# Financial Investment Adviser (222311)



## ashftc (Oct 30, 2013)

Hello,

Can somebody please explain me the education, IELTS and work experience requirement for Financial Investment Adviser? According to the CSOL list on immi, the assessing body is Vetassess. I have tried and looked there but it's slightly confusing. I have gone through some timelines on google docs (MS Excel format) where people have applied to state sponsorship as a Financial Investment Adviser with zero years experience. In fact, in two of those timeline documents, on an average, 8 out of 10 seeking immigrants were without any experience. 

I'll really appreciate if someone can clear this issue for me.

Thank You.


----------



## baba18 (Apr 23, 2013)

FIA - 190 NSW

Work exp - 3 years minimum
IELTS - 6.5 NSW
Qualification - In finance (eq - B.com) 
Assessing body - Vetassess

Documents required -
Reference Letter from office colleague or some senior (with job duties on company letter head)
Bank statements (all) - Pay slips (all) - Tax documents (all) - passport with spouse name on it - Appointment letter (All) - birth cerf - Qualification cerf (all)

And the most imp 

Points required - 60 points


----------



## subhasamaran (Jul 7, 2013)

baba18 said:


> FIA - 190 NSW
> 
> Work exp - 3 years minimum
> IELTS - 6.5 NSW
> ...

→ **What the exercise asks**
Could you pick up the forum thread on Financial Investment Adviser requirements and keep writing from its last line onward?

→ **Data excerpt**

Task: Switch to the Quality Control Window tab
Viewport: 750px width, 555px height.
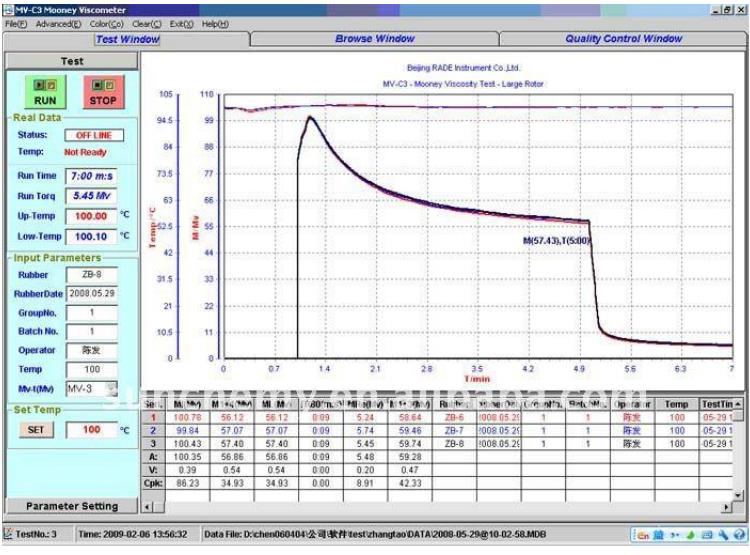Action: [623, 39]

→ **Written answer**
Myself a Plant Engineer i have applied for EA for my assesment(about to receive results ina week)...if everthing is ok i will be coming upto 55 points with my (Age 30,Exp 10,Degree 15) .i am still falling short of 5 points..for which intially i tought of going for state nomination..now its in closed stage..in all state(which is due to i got only 6 in ielts)..now i am palnning to claim partner points so that i can go directly in 189....please advice me on this.


My Occupation code is 233513..(Plant or production engineer)

My Spouse code (which i am plannig is )222311(Financial Investment Adivser)..



Kindly suggest me ...whether his assesment will help me..in going troug 189....

Subha


----------



## cyics (Feb 22, 2014)

*Financial Investment Adviser*



baba18 said:


> FIA - 190 NSW
> 
> Work exp - 3 years minimum
> IELTS - 6.5 NSW
> ...


Hi, I am from India. I have completed B.Com 2010 (regular) and M.Com 2012 (External). One of the agents is telling me to apply for subclass 189 with showing 4 years experience as a Financial Investment Adviser after completing the B Com and not showing M Com. Is it preferable? Do I have any chance by showing the experience with Cash Salary paid without showing IT returns? The assessing authority as we know is VETASSESS. Do they visit the site or how they verify all these?


----------



## Manan_20 (Dec 26, 2013)

cyics said:


> Hi, I am from India. I have completed B.Com 2010 (regular) and M.Com 2012 (External). One of the agents is telling me to apply for subclass 189 with showing 4 years experience as a Financial Investment Adviser after completing the B Com and not showing M Com. Is it preferable? Do I have any chance by showing the experience with Cash Salary paid without showing IT returns? The assessing authority as we know is VETASSESS. Do they visit the site or how they verify all these?


For 189 Visa your occupation needs to be on SOL list. Unfortunately, FIA is not on that list and hence you will not be qualified for 189 Visa.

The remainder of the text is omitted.